Below is the EOD wrap from Goldman's Mike Washington which is titled, appropriately enough, "All about tech (prints go 0 for 3)

Another choppy session today as investors digested a hotter than anticipated JOLTS report (back above 9mm and an upward revision to previous month), megacaps slid ahead of the $5.7 trillion in market cap that reported tonight, and we got a slew of idiosyncratic movers as we enter the heart of earnings.

After hours, Tech went 0 for 3:

  • MSFT flat on a solid print (azure +28% cc growth = in line w/ expectations),
  • GOOGL -4% on mixed print (slight top line beat, but Op inc missed street),
  • AMD -4% on a slight beat but guide FQ1 below (after trading down 3% today on a d/g away).

We have seen de-risking in megacap tech space since the beginning of last week which should damper the downside risk to this group a bit... but these prints certainly did not clear the high bar.

Other Standouts: Autos positioning was light headed into GM earnings this morning.
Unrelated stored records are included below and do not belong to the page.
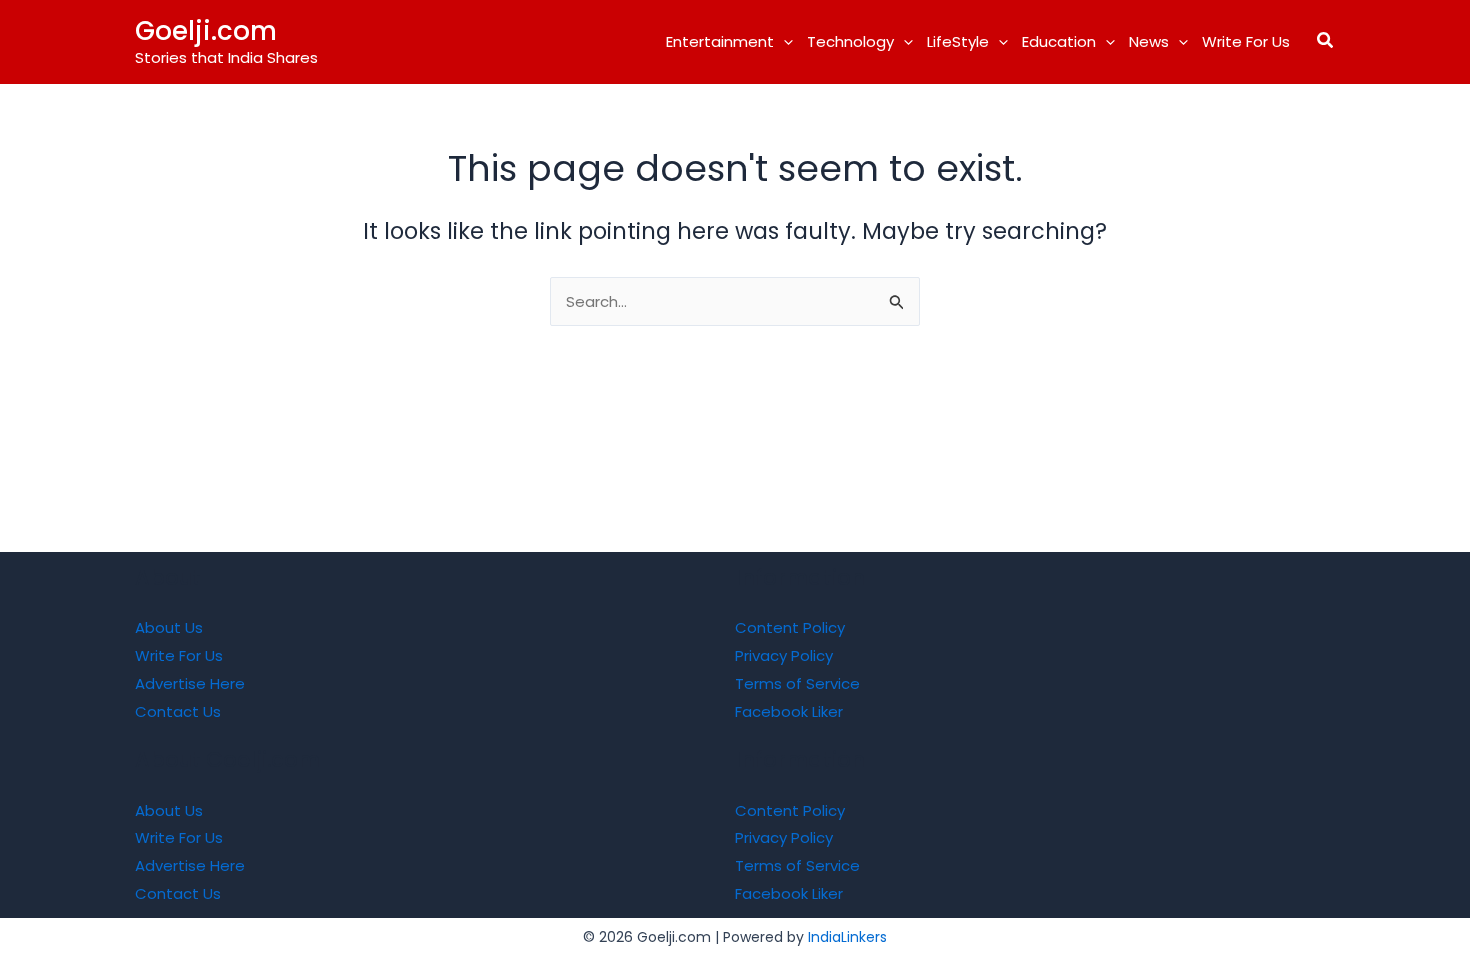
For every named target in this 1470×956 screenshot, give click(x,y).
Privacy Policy (784, 655)
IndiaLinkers (847, 937)
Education (1059, 41)
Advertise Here (190, 683)
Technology (850, 41)
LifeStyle (958, 41)
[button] (783, 42)
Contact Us (178, 711)
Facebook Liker (789, 711)
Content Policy (790, 627)
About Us (169, 627)
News (1149, 41)
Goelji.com (206, 31)
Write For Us (1246, 41)
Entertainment (720, 41)
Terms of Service (797, 683)
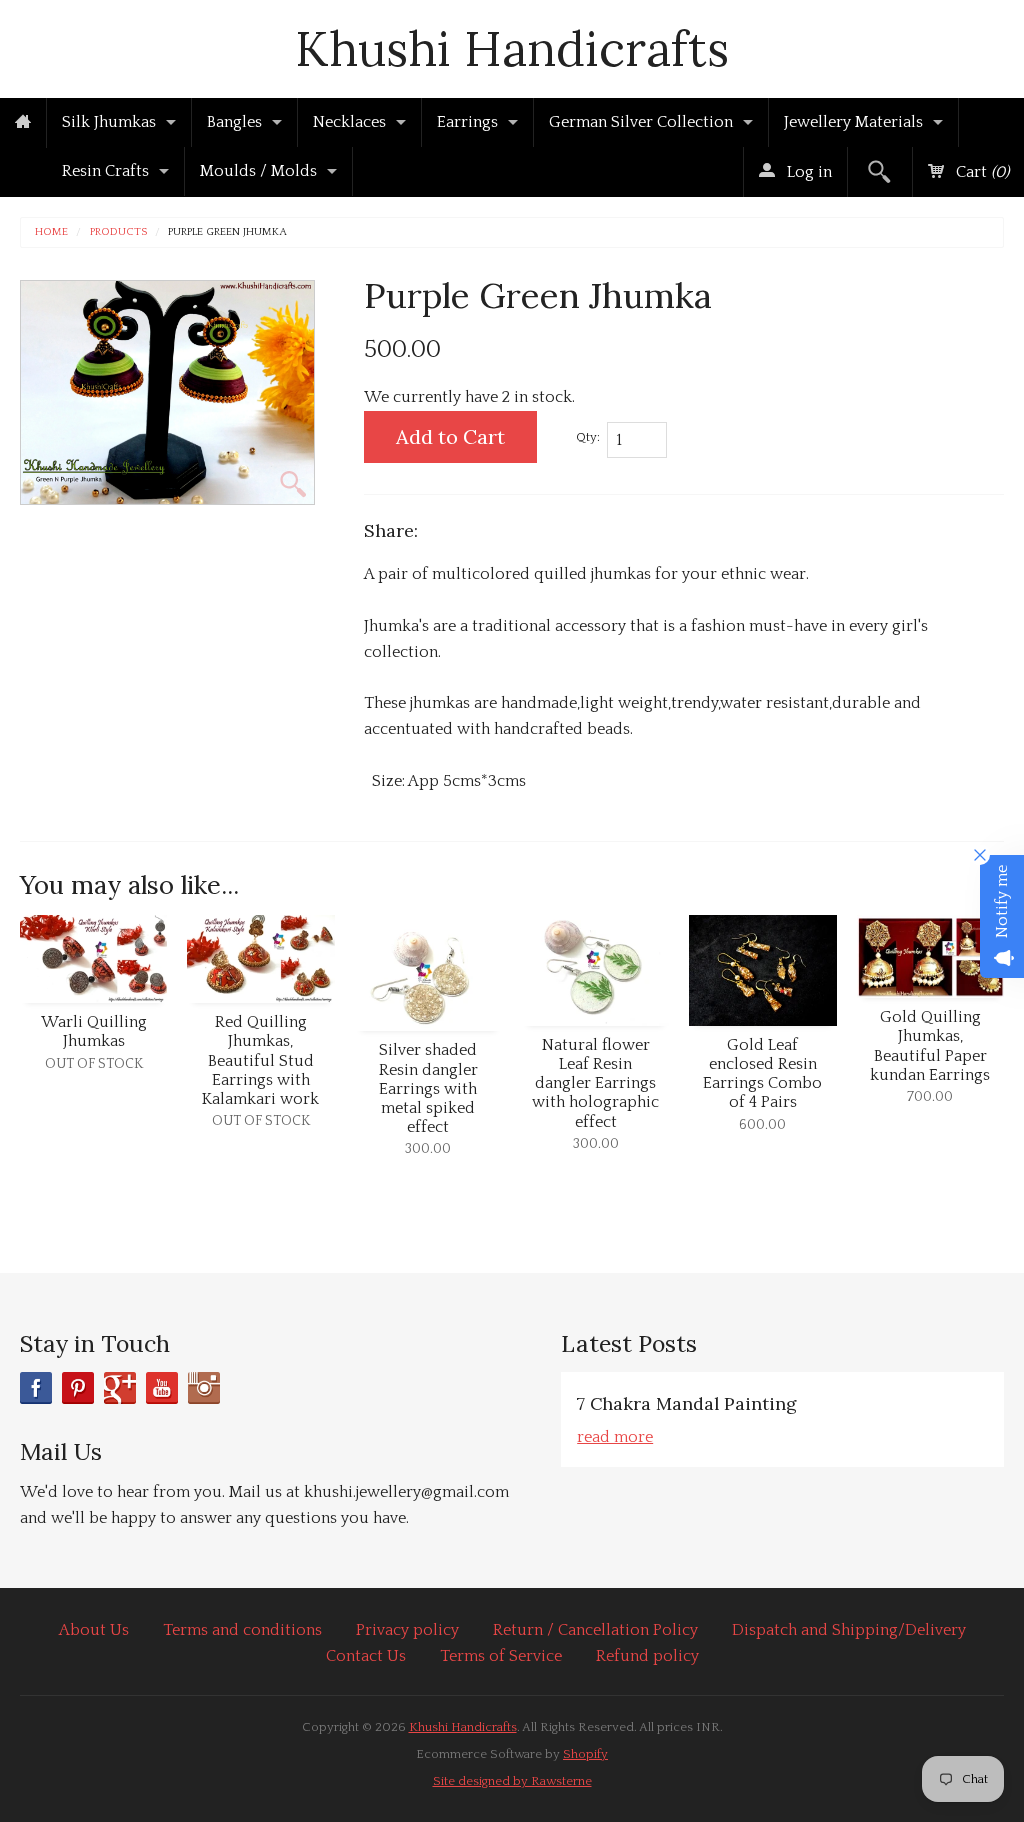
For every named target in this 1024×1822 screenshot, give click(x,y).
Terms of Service (501, 1656)
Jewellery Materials (853, 122)
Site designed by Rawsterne (512, 1781)
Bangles (234, 122)
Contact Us (366, 1656)
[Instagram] (204, 1388)
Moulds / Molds (258, 171)
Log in (807, 172)
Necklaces (349, 122)
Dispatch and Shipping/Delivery (849, 1630)
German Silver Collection (641, 122)
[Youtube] (162, 1388)
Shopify (585, 1754)
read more (615, 1437)
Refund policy (647, 1656)
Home (51, 232)
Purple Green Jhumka (227, 232)
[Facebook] (36, 1388)
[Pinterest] (78, 1388)
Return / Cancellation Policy (595, 1630)
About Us (94, 1630)
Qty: (588, 437)
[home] (23, 123)
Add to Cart (450, 436)
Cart (980, 172)
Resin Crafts (105, 171)
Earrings (467, 122)
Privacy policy (407, 1630)
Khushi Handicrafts (512, 48)
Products (118, 232)
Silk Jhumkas (109, 122)
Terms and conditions (242, 1630)
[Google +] (120, 1388)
Stock closed +8% after reporting sales & EPS upside and very strong guidance (F +2% in tandem). Banks and rate sensitives acted well on a competitor upgrade with the expectation for less onerous regulatory changes, and pockets of Semis/AI outperformed after a big raise from SMCI.

Our desk was a 5 on 1 – 10 scale in terms of overall activity levels. Overall executed flow on our desk ended with a -44bp sell skew vs 30d avg of -81bps. L/Os finished -8% net sellers, driven by supply concentrated megacap tech and discretionary vs demand in Financials and REITs. HFs finished +31bps buy skew, with sector skews benign and offsetting in nature. HFs sold mega cap tech, Hcare vs bought Staples, REITs, and discretionary.
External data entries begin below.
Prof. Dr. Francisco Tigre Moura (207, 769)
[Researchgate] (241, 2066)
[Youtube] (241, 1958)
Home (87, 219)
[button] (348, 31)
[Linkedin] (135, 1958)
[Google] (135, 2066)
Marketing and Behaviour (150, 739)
Derivatives: Active day in the tech space, as clients traded several names ahead of earnings. We saw buyers of short dated upside in AMZN, GOOG & SNOW, including a buyer of 13.5k next Friday AMZN call spreads. At the index level, flows trended the opposite way as clients focused on fix-strike protection in both SPX and NDX. The straddle for the rest of the week went out at 1.20%. (h/t Pat Grahling)

And here is something interesting: not even Goldman believes the bullshit spewed by Biden Department of Labor Propaganda.

We've been watching the workforce reduction dynamic closely into 2024. UPS and PYPL today joins the list of companies with layoffs announced over the last 3 months:

1. Twitch: 35% of workforce
2. iRobot: 31% of workforce
3. Hasbro: 20% of workforce
4. Spotify: 17% of workforce
5. Levi's: 15% of workforce
6. Zerox: 15% of workforce
7. Qualtrics: 14% of workforce
8. Wayfair: 13% of workforce
9. Duolingo: 10% of workforce
10. Washington Post: 10% of workforce
11. eBay: 9% of workforce
12. Business Insider: 8% of workforce
13. Paypal: 7% of workforce
14. Charles Schwab: 6% of workforce
15. Blackrock: 3% of workforce
16. UPS: 2% of workforce
17. Salesforce: 1% of workforce
18. Citigroup: 20,000 employees
19. Pixar: 1,300 employees

We, for one, can't wait for this Thursday's initial claims report to show another record low number just as US corporations lay off tens of thousands all around.